29 juin 2006
La cour des miracles au "Jawazat" d'Alep
Quatre heures d'attente a l'administration des passeports pour que les officiers retrouvent mon "ikame", le précieux papier qui permet de résider en Syrie. La foule se presse sur le guichet d'une vingtaine de mètre de longueur ou les officiers sont chacun charges de remplir une tache précise. Pour obtenir un papier, vous devez rencontrer la moitie d'entre eux puis aller demander la signature du général et du lieutenant sans oublier d'acheter les timbres a l'étage du dessous ou des bédouins en attendant que leurs formalités soient terminées campent a même le sol. Dans un coin de la grande salle du rez-de-chaussée, des hommes en galabia prient Allah. Dans une petite salle de priere musulmane amenagee par l'administration, ils s'agenouillent et abaissent a intervalles réguliers leur tète jusqu'à terre. Des militaires, la kalachnikov en bandoulière, fendent la foule.
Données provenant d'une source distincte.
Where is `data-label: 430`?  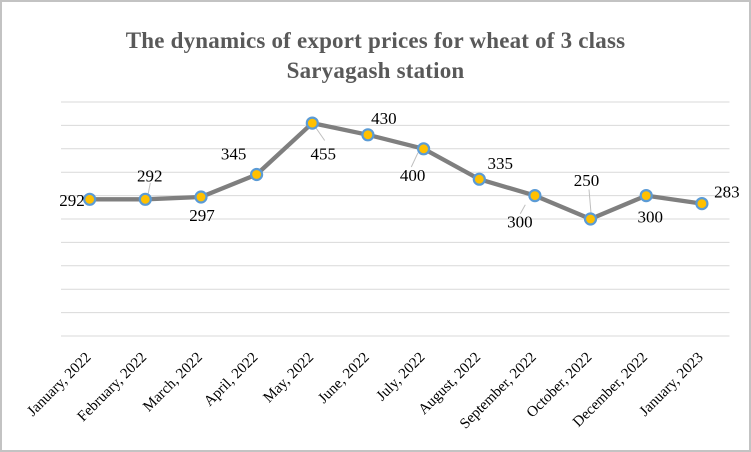 data-label: 430 is located at coordinates (384, 118).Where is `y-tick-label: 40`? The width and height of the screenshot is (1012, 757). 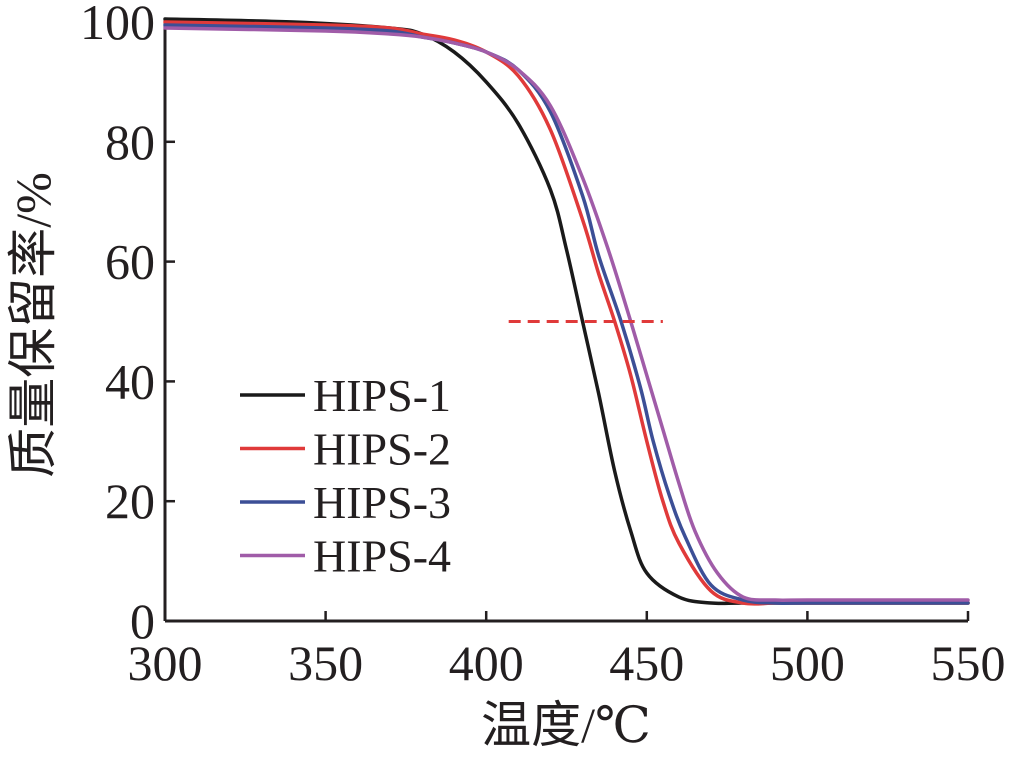
y-tick-label: 40 is located at coordinates (130, 381).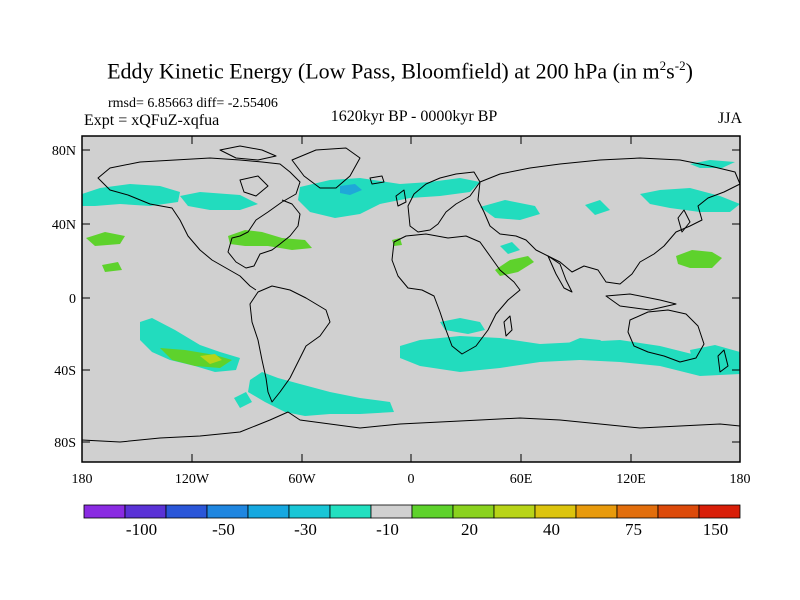 The width and height of the screenshot is (800, 600). What do you see at coordinates (552, 530) in the screenshot?
I see `colorbar-label: 40` at bounding box center [552, 530].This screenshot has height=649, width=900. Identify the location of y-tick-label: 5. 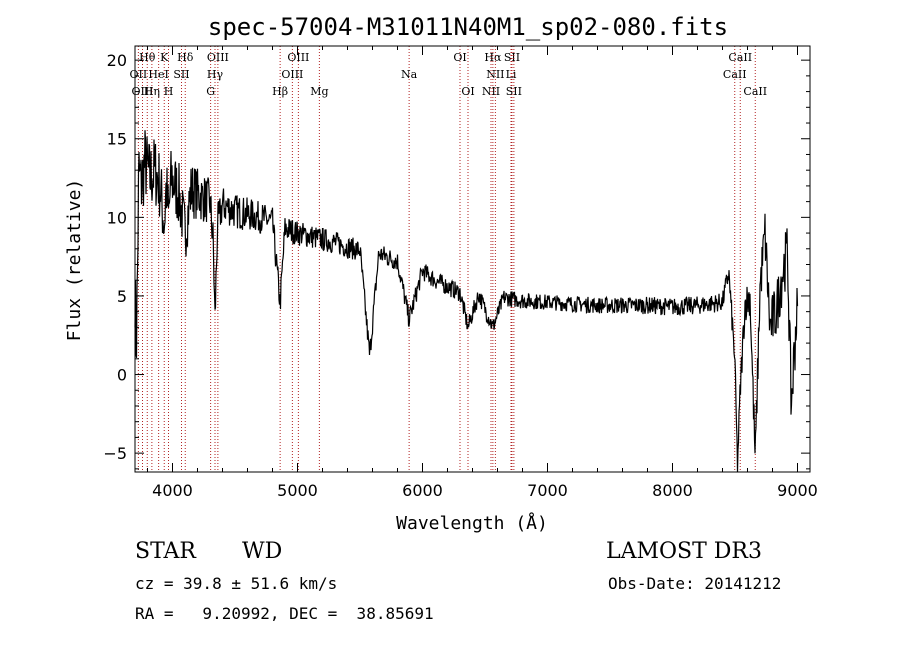
(122, 296).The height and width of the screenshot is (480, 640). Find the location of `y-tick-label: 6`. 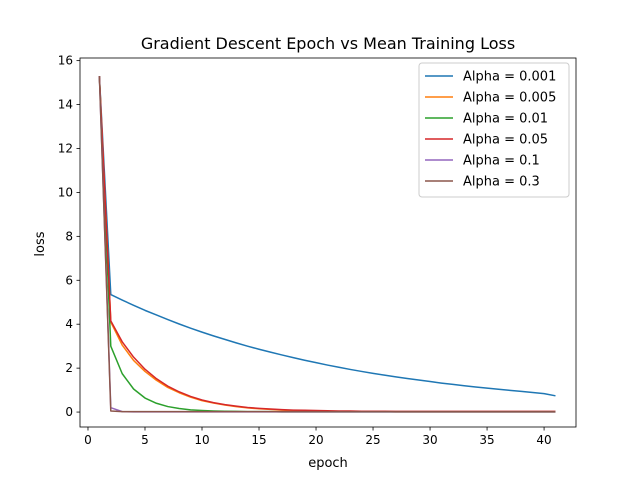

y-tick-label: 6 is located at coordinates (69, 280).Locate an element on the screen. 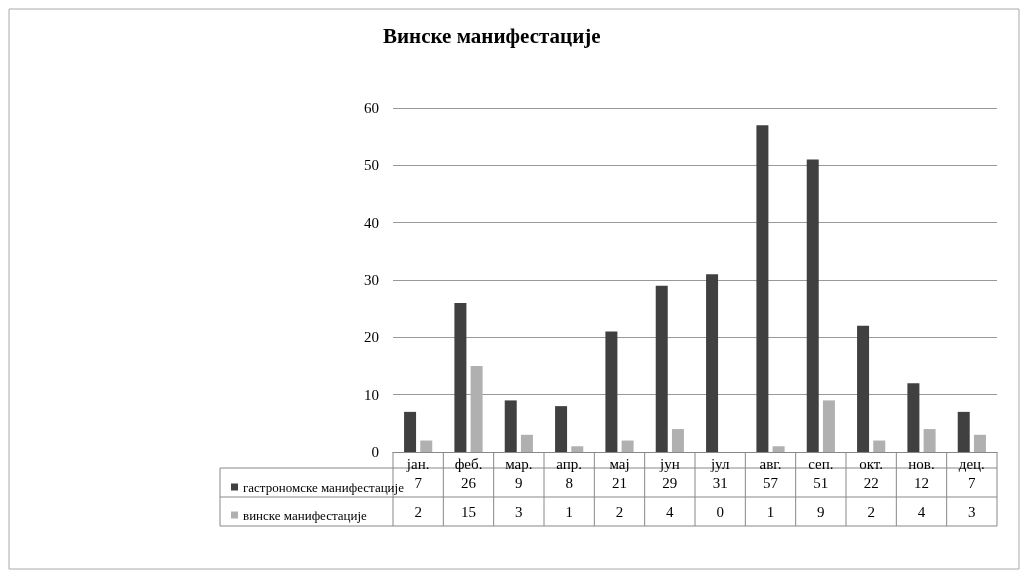 This screenshot has width=1028, height=578. data-label: 57 is located at coordinates (771, 482).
En haut, la ou j'attends, quelques touristes occidentaux tentent d'allonger leur visa de quatre ou cinq jours supplémentaires, des maquereaux aux gueules patibulaires s'occupent des papiers de leurs "filles" venues de l'Est et les bourgeois chrétiens présentent leurs jeunes Philippines qui leur serviront de bonne a tout faire tandis que leurs copains musulmans eux préfèrent les petites indonésiennes voilées qui viendront rejoindre le travail de leurs maisons. Et moi, dans tout ça, avec Bertrand et Priscille, nous attendons... Avec un officier que je connais déjà un peu, j'engage la discussion a propos de la prestation des bleus contre l'Espagne. Il partage mon avis sur le rôle de première importance qu'a joue Thierry Henry en pointe de l'équipe, toujours a la limite du hors jeu.
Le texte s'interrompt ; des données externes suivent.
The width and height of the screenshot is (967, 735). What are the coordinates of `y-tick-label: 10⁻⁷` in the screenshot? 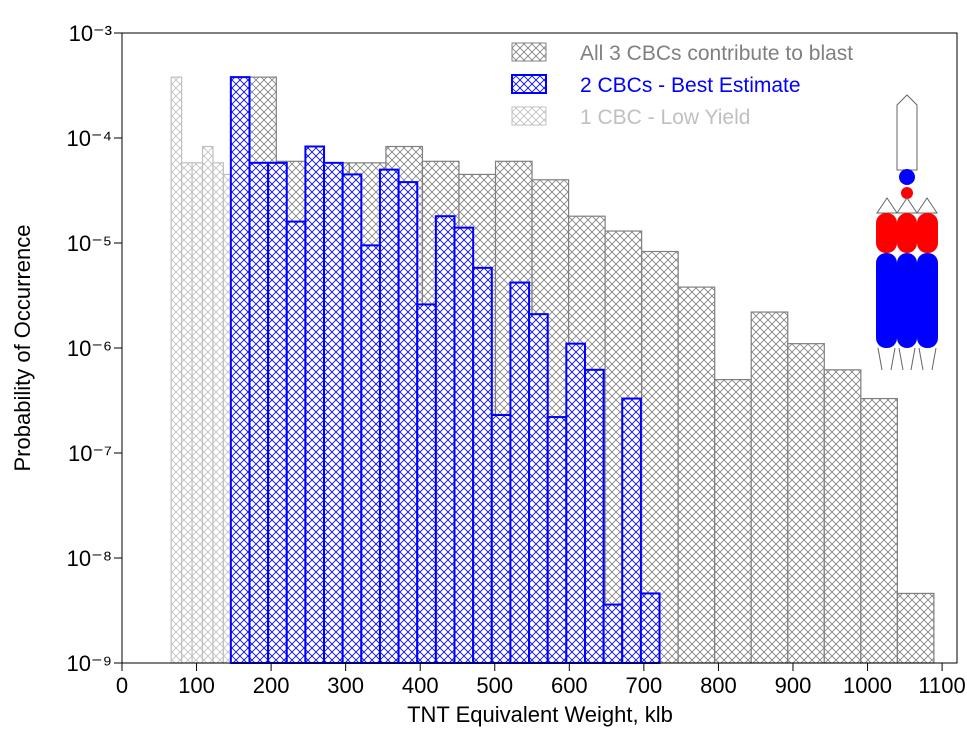 It's located at (90, 454).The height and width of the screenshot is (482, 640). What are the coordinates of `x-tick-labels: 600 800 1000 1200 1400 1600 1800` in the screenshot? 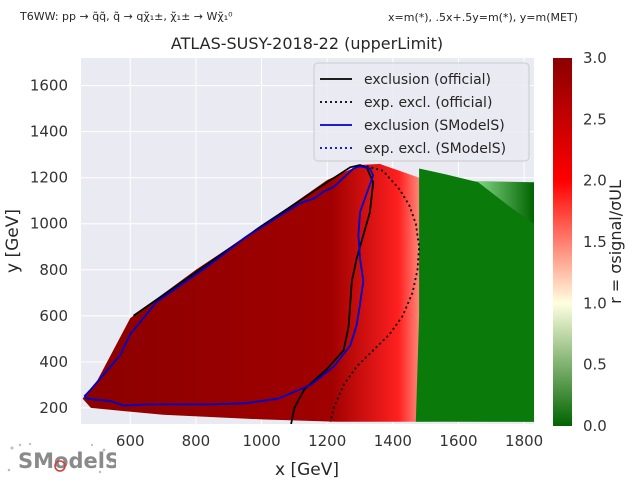 It's located at (330, 441).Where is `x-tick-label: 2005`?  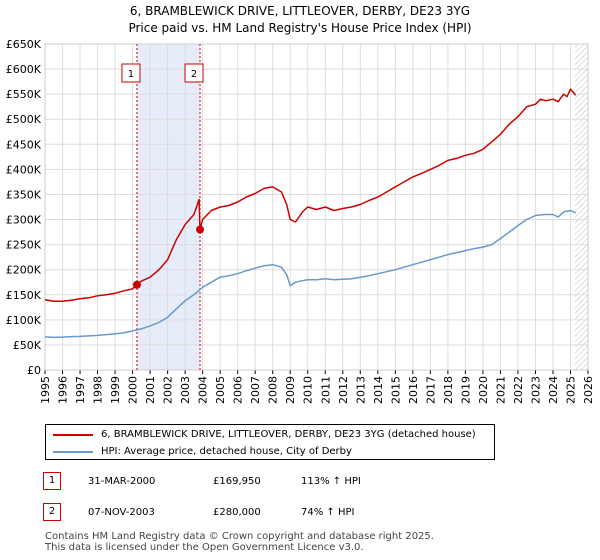 x-tick-label: 2005 is located at coordinates (220, 390).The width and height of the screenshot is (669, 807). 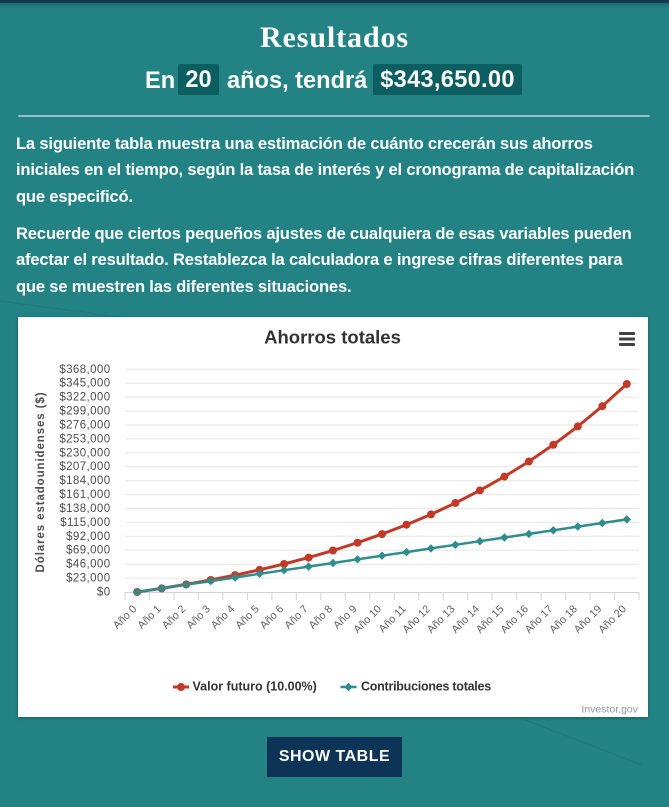 I want to click on svg-text: Investor.gov, so click(x=610, y=710).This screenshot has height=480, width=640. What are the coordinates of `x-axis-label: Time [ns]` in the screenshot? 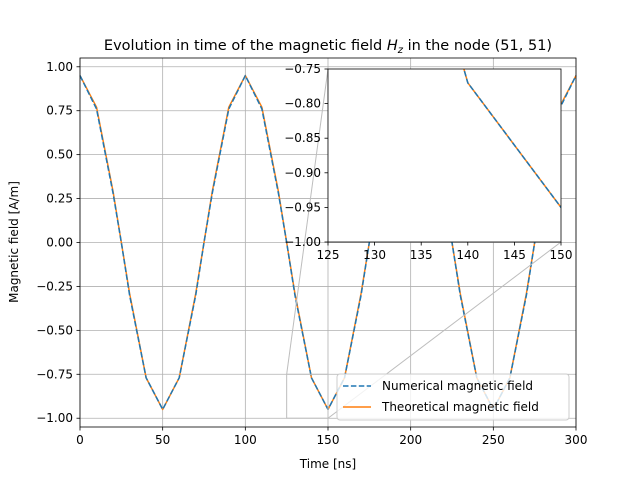 It's located at (328, 464). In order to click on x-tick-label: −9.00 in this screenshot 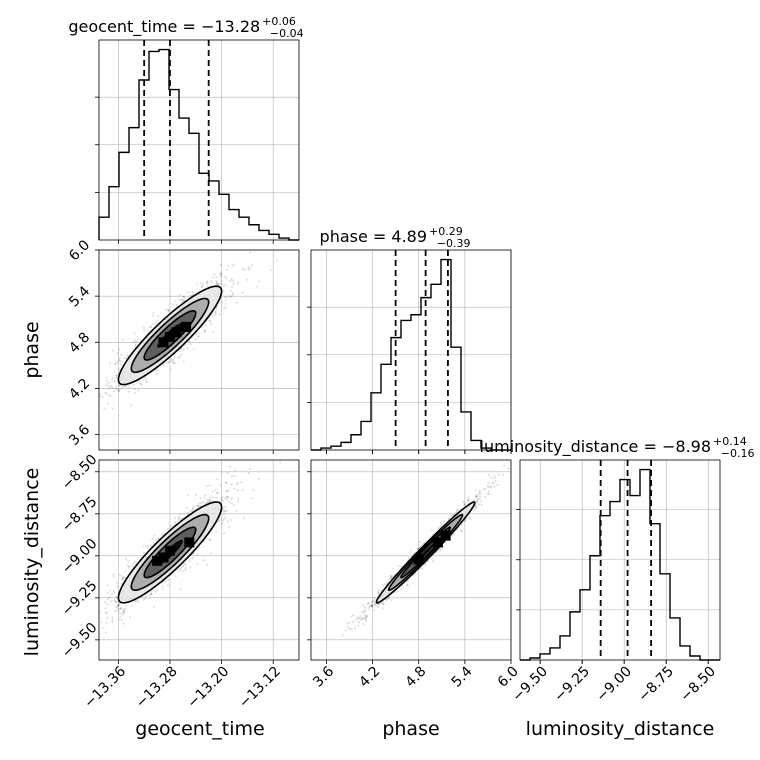, I will do `click(614, 685)`.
Au bout de trois heures et demie de transpiration et d'énergie dépensée a communiquer en arabe mes demandes, mon esprit s'échauffe. Un gars a sale tronche vêtu d'une chemise d'un bleu criard abominable me bouscule a peine et me voila qui le prend vivement a parti. Le type se retourne contre moi mais avant que notre histoire ne dégénère, non ami officier nous sépare et me demande de reculer de quelques mètres.
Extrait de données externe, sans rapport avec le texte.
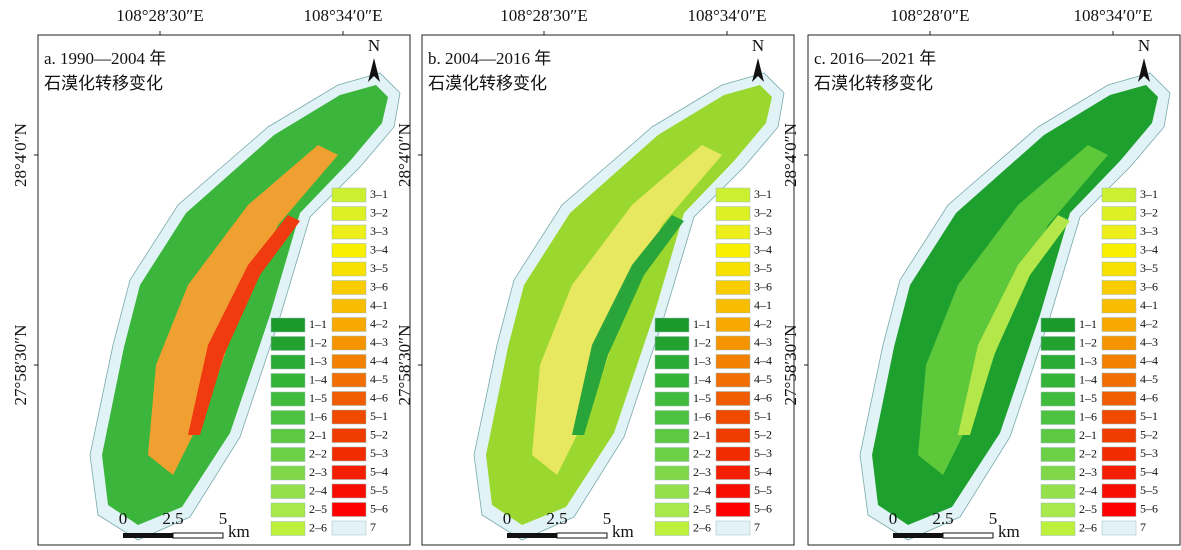 The height and width of the screenshot is (550, 1181). What do you see at coordinates (763, 286) in the screenshot?
I see `legend-label: 3–6` at bounding box center [763, 286]. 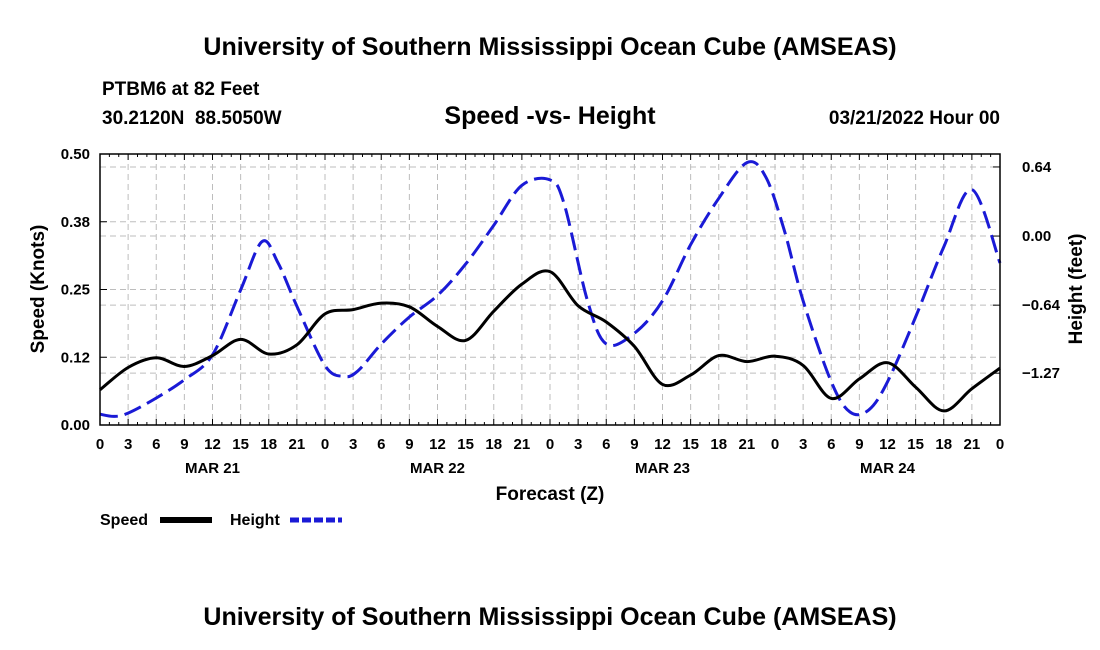 What do you see at coordinates (550, 116) in the screenshot?
I see `chart-subtitle: Speed -vs- Height` at bounding box center [550, 116].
Résultat des courses a H4: Bertrand a son "ikame" et son visa de sortie de Syrie pour partir vers la Jordanie, Priscille obtient un rallongement de la durée de son visa de tourisme et moi, je devrai revenir dans deux semaines pour l' "ikame" mais je récupère mon visa de Sortie pour partir avec Bertrand. Il est 15h30, le bureau des "Jawazat" ferme ses portes. Nous rentrons a la maison.
Commentaires
blog et courrier des missions
Salut François,
J'ai trouvé ton blog sur le "courrier des missions" Fidesco, que j'ai la chance de recevoir du fait que je parraine un ami en Angola.
J'ai trouvé ton message dans ce "courrier des missions" beau et fort à la fois. Beau quand tu nous parles du ciment social que représente le christianisme pour les syriens. Un exemple. Fort quand tu nous parles de tes difficultés et de tes désillusions. On les retrouve d'ailleurs imperceptiblement dans les lignes de ton blog, de même que j'ai cru y déceler un caractère plutôt "entier"...
Allez, bon courage, bravo pour ton blog, ne tape pas trop quand même sur les bourgeois chrétiens qui ne font de mal à personne avec leurs philippines, et continue à nous parler avec ce fourmillement de détails qui nous fait particulièrement bien comprendre ta vie tout là bas.